EXTRACTED TEXT
►

Ultimately this rent a clown has no future in the insufferable gag economy where's he's only one bad day away from lashing out and losing what little foothold he has left in life.

We've all seen movies where characters overcome physical injury or disability to triumph against the odds but the Joker is a different side to this familiar narrative.

Instead of watching a person with a physical handicap we are buckled down for an intense unraveling of a man's mental health, or possible the thawing of a heavily medicated individual with a mental disorder. Joaquin Phoenix plays the part all too well for we are tortured with the unpleasant experience of viewing life as Arthur Fleck. No one can be comfortable watching his performance as a mentally sick outcast. His physical appearance and protruding rib cage reminds us of how unhealthy he is, or maybe the hopelessness of his impoverished situation causes us the most unease.

Fleck is pitiful, lonesome, with no chance of a decent future. Nor does he triumph. He disintegrates into the the centre of darkness and only from the ashes does something emerge, but it's hateful, vengeful, and extremely violent.

There is a prophetic scene where joker watches Charlie Chaplin skate on the edge of a second floor balcony, unknownst to the danger of the perilous drop he teeters on. This becomes the comedy that Fleck finally identifies with, a comedy of chaos that will soon define Gotham City.

◄

TO DO
A. In the Joker review, what does Arthur Fleck watch Charlie Chaplin do in the scene described as prophetic?
B. Resume the Joker review from the point where it stops.
The items have no connection to the Joker review.

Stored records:
►

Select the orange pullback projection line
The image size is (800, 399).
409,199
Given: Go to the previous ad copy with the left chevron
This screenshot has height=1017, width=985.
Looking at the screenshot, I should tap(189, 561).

◄

TASK ANSWERS
A. He watches Chaplin skate on the edge of a second floor balcony, unaware of the drop beneath him.

B.
The film has lots of references to the batman realm but a reflection of current trends makes it more ingrained in the viewers world than the comic book universe. It's not meant to be political or to inspire a copy cat movement but ever so subtly with trends like "eat the rich" masquerading as Jokers "kill the rich" the life-art-death veil feels almost transparent and it's hard not to draw the conclusion that there's an element of social commentary present throughout.

That aside the Jokers brilliance lies in its pain, there is no joy here, you'll most likely leave the cinema feeling like you've been poisoned. Strip away the comic book aspects and this is a traumatic movie built on human suffering. I'd recommend viewing only if you must but remember you get what you deserve.